> [Task goal]: Each record, in full, must be restated word for word.

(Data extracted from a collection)
= Beginning of Section =

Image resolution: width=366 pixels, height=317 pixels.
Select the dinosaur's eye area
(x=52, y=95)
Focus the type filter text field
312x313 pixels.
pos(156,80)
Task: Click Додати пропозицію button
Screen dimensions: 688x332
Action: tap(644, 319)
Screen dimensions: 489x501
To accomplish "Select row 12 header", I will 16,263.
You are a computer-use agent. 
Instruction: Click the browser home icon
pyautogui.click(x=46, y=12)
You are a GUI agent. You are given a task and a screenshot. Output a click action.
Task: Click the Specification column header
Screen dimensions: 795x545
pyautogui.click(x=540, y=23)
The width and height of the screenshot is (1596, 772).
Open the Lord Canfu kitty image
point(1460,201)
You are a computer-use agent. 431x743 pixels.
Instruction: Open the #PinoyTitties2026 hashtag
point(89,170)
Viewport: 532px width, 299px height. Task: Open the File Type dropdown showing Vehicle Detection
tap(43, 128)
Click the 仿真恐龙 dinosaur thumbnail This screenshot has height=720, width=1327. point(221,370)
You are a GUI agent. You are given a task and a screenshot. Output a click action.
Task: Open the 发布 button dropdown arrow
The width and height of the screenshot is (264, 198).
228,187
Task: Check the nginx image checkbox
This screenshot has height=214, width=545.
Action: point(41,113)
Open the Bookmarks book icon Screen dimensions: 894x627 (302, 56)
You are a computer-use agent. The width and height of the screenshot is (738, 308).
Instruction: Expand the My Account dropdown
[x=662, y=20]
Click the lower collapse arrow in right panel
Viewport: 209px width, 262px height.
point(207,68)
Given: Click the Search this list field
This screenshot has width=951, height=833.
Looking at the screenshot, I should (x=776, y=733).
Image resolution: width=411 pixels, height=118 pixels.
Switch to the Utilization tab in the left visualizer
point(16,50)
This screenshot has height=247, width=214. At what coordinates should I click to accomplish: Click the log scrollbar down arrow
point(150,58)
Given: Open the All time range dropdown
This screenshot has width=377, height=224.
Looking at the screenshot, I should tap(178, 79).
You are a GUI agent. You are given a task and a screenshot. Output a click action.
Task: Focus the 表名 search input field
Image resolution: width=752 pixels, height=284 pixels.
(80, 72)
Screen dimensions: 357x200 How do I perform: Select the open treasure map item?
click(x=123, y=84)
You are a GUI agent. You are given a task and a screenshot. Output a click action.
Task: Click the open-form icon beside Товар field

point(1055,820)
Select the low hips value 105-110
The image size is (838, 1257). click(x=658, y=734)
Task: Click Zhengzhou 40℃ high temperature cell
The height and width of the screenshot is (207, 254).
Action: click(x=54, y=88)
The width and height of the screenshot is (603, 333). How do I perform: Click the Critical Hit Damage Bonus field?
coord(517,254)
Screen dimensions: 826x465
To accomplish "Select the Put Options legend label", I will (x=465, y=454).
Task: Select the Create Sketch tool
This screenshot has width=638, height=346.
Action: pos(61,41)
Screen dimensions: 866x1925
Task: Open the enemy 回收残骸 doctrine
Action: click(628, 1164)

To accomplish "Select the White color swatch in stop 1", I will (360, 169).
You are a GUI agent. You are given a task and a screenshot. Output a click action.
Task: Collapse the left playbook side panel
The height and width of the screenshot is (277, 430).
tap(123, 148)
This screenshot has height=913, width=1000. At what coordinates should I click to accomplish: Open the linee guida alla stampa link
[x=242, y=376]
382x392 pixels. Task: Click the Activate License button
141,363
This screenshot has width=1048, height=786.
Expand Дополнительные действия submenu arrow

= End of Section =

> [Answer section]:
Image resolution: width=366 pixels, height=317 pixels.
Select the dinosaur's eye area
(x=52, y=95)
Focus the type filter text field
312x313 pixels.
pos(156,80)
Task: Click Додати пропозицію button
Screen dimensions: 688x332
Action: tap(644, 319)
Screen dimensions: 489x501
To accomplish "Select row 12 header", I will 16,263.
You are a computer-use agent. 
Instruction: Click the browser home icon
pyautogui.click(x=46, y=12)
You are a GUI agent. You are given a task and a screenshot. Output a click action.
Task: Click the Specification column header
Screen dimensions: 795x545
pyautogui.click(x=540, y=23)
The width and height of the screenshot is (1596, 772).
Open the Lord Canfu kitty image
point(1460,201)
You are a computer-use agent. 431x743 pixels.
Instruction: Open the #PinoyTitties2026 hashtag
point(89,170)
Viewport: 532px width, 299px height. Task: Open the File Type dropdown showing Vehicle Detection
tap(43, 128)
Click the 仿真恐龙 dinosaur thumbnail This screenshot has height=720, width=1327. point(221,370)
You are a GUI agent. You are given a task and a screenshot. Output a click action.
Task: Open the 发布 button dropdown arrow
The width and height of the screenshot is (264, 198).
228,187
Task: Check the nginx image checkbox
This screenshot has height=214, width=545.
Action: point(41,113)
Open the Bookmarks book icon Screen dimensions: 894x627 (302, 56)
You are a computer-use agent. The width and height of the screenshot is (738, 308).
Instruction: Expand the My Account dropdown
[x=662, y=20]
Click the lower collapse arrow in right panel
Viewport: 209px width, 262px height.
point(207,68)
Given: Click the Search this list field
This screenshot has width=951, height=833.
Looking at the screenshot, I should (x=776, y=733).
Image resolution: width=411 pixels, height=118 pixels.
Switch to the Utilization tab in the left visualizer
point(16,50)
This screenshot has height=247, width=214. At what coordinates should I click to accomplish: Click the log scrollbar down arrow
point(150,58)
Given: Open the All time range dropdown
This screenshot has width=377, height=224.
Looking at the screenshot, I should tap(178, 79).
You are a GUI agent. You are given a task and a screenshot. Output a click action.
Task: Focus the 表名 search input field
Image resolution: width=752 pixels, height=284 pixels.
(80, 72)
Screen dimensions: 357x200 How do I perform: Select the open treasure map item?
click(x=123, y=84)
You are a GUI agent. You are given a task and a screenshot. Output a click action.
Task: Click the open-form icon beside Товар field

point(1055,820)
Select the low hips value 105-110
The image size is (838, 1257). click(x=658, y=734)
Task: Click Zhengzhou 40℃ high temperature cell
The height and width of the screenshot is (207, 254).
Action: click(x=54, y=88)
The width and height of the screenshot is (603, 333). How do I perform: Click the Critical Hit Damage Bonus field?
coord(517,254)
Screen dimensions: 826x465
To accomplish "Select the Put Options legend label", I will (x=465, y=454).
Task: Select the Create Sketch tool
This screenshot has width=638, height=346.
Action: pos(61,41)
Screen dimensions: 866x1925
Task: Open the enemy 回收残骸 doctrine
Action: click(628, 1164)

To accomplish "Select the White color swatch in stop 1", I will (360, 169).
You are a GUI agent. You are given a task and a screenshot. Output a click action.
Task: Collapse the left playbook side panel
The height and width of the screenshot is (277, 430).
tap(123, 148)
This screenshot has height=913, width=1000. At what coordinates should I click to accomplish: Open the linee guida alla stampa link
[x=242, y=376]
382x392 pixels. Task: Click the Activate License button
141,363
This screenshot has width=1048, height=786.
Expand Дополнительные действия submenu arrow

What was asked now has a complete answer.